Please copy all of the entries below again, replacing "Switch Windows dropdown" with "Switch Windows menu" and leaving everything else unchanged.

# Start of RECORD EXCERPTS

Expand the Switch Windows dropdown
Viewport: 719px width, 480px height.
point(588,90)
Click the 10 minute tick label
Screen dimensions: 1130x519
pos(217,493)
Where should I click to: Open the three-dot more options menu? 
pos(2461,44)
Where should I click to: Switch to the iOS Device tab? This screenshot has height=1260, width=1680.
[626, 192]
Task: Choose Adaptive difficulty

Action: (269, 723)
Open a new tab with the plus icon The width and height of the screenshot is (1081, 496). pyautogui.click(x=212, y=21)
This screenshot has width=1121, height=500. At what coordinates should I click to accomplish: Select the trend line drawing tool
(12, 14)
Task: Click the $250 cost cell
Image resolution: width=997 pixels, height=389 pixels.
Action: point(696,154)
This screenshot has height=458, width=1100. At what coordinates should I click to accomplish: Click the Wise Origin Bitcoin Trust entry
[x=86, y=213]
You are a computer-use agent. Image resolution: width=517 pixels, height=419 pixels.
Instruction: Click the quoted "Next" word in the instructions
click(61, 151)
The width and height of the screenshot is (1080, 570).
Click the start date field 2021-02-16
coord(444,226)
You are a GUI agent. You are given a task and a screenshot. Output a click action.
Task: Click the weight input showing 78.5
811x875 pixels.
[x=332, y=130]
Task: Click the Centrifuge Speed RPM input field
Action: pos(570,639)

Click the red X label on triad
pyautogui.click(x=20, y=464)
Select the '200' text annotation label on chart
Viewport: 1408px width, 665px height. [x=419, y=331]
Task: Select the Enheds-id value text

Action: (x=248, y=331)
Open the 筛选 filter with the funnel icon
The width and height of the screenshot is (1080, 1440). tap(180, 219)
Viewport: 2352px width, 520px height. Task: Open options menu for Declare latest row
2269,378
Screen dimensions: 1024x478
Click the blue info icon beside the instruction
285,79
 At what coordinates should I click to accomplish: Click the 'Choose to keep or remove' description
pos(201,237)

# End of RECORD EXCERPTS

**WRITTEN RESPONSE**
Expand the Switch Windows menu
Viewport: 719px width, 480px height.
point(588,90)
Click the 10 minute tick label
Screen dimensions: 1130x519
pos(217,493)
Where should I click to: Open the three-dot more options menu? 
pos(2461,44)
Where should I click to: Switch to the iOS Device tab? This screenshot has height=1260, width=1680.
[626, 192]
Task: Choose Adaptive difficulty

Action: (269, 723)
Open a new tab with the plus icon The width and height of the screenshot is (1081, 496). pyautogui.click(x=212, y=21)
This screenshot has width=1121, height=500. At what coordinates should I click to accomplish: Select the trend line drawing tool
(12, 14)
Task: Click the $250 cost cell
Image resolution: width=997 pixels, height=389 pixels.
Action: point(696,154)
This screenshot has height=458, width=1100. At what coordinates should I click to accomplish: Click the Wise Origin Bitcoin Trust entry
[x=86, y=213]
You are a computer-use agent. Image resolution: width=517 pixels, height=419 pixels.
Instruction: Click the quoted "Next" word in the instructions
click(61, 151)
The width and height of the screenshot is (1080, 570).
Click the start date field 2021-02-16
coord(444,226)
You are a GUI agent. You are given a task and a screenshot. Output a click action.
Task: Click the weight input showing 78.5
811x875 pixels.
[x=332, y=130]
Task: Click the Centrifuge Speed RPM input field
Action: pos(570,639)

Click the red X label on triad
pyautogui.click(x=20, y=464)
Select the '200' text annotation label on chart
Viewport: 1408px width, 665px height. [x=419, y=331]
Task: Select the Enheds-id value text

Action: (x=248, y=331)
Open the 筛选 filter with the funnel icon
The width and height of the screenshot is (1080, 1440). tap(180, 219)
Viewport: 2352px width, 520px height. Task: Open options menu for Declare latest row
2269,378
Screen dimensions: 1024x478
Click the blue info icon beside the instruction
285,79
 At what coordinates should I click to accomplish: Click the 'Choose to keep or remove' description
pos(201,237)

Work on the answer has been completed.